Maintaining Human Perspective Through Automated Decision Making
As businesses embed their data in the cloud, improve scalability, improve data infrastructure and generate high-impact insights, they are investing heavily. When applied to the strategy and decision-making of insurers, these investments are valuable. A decision-making process based on reliable, valid data, not gut feel or intuition, can be more informed or even automated when your data sources include both existing and new sources.
Based on this, automated decision making instead of human insights from within the business appears to be the ‘new shiny thing’ with decision making. However, this doesn’t always make it the right decision.
Why not? Why is a data-based, automated process an incomplete approach to decision-making in business? There are a number of potential pitfalls. Firstly, data changes constantly and is not one hundred percent accurate, therefore it shouldnt be leveraged as the final say. It means that teams should rely on the data to influence in making decisions, not lean on it solely.
Kiran Pasham, Chief Architect / President and Co-Founder of SplashBI explains how data can’t replace the human element of industry expertise or experience and how human experience is reliant on how to approach things in a humane way, rather than robotic.
Digital vs. Human
Automated decision-making may have the upper hand on traditional, gut-feel decision-making, but there’s a neutrality between them. It comes from having a process that starts with all relevant, real-time data and ends with decision-makers understanding the full scope of their options, relying on a combination of experience and data to make a choice. Businesses looking to increase return on capital, decrease expenses and engage employees should consider that all of these objectives are attainable with the right information and decision-making.
As data plays a more significant role in decision-making, human perspective is needed for reliability. Reliable data is essential to good decision-making. There are too many variables impacting employees for it not to be incorporated as thoroughly as possible, especially when businesses have access to tools and platforms that enable it.
Data is pivotal within a business, but when important decisions need to be made, particularly those that impact the employee, the leadership in the room matters. Their expertise and experience with customers, partners, competitors and the market matters, and it should ultimately impact decision-making regardless of the automated insights and scenarios new technologies can provide.

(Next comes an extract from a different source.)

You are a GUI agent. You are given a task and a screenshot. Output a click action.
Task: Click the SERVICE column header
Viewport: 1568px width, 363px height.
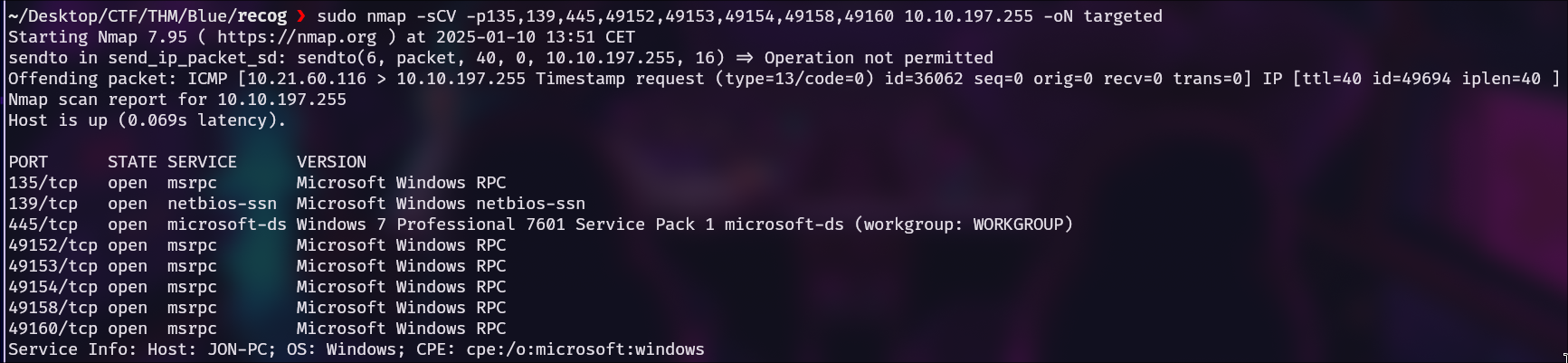click(202, 162)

It is crucial to put clear, useful data into the hands of decision-makers, who typically only receive brief summaries or recommendations. These individuals should have the tools and experience to understand the impact of different decisions as well as tools to monitor the outcomes of their decisions in order to adjust and refine the process moving forward.
Balancing Human Experience and Expertise with Data Insights.

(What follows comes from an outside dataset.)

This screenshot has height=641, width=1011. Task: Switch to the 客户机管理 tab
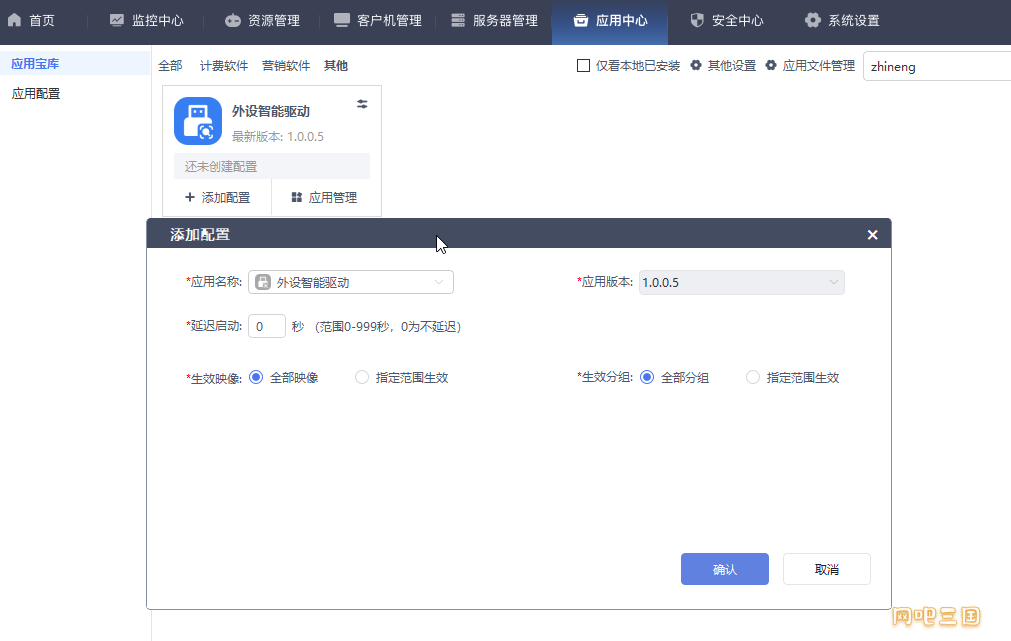pyautogui.click(x=378, y=21)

To begin the balance, businesses should start by identifying gaps in their decision-making process and looking for opportunities and tools to fill them. This is an important first step in understanding how to leverage both data analytics and human expertise to help guide decisions in a balanced way. Building in additional time to examine different scenarios and their potential consequences is another important step to refining assumptions and understanding the impacts data can have.
While it is not an easy process to undertake overall, these steps can ultimately help businesses transition toward a decision science approach, which allows businesses to leverage human expertise and data and to treat decision-making like a science. Doing this not only gives businesses a better understanding of how different decisions perform and supports them in solving problems, without the headache that many traditional approaches involve.
Automating a process without sacrificing the human element is one of the biggest benefits. Rather than dictating choices for decision-makers, a decision science approach can help make sure that the final decision is the right one.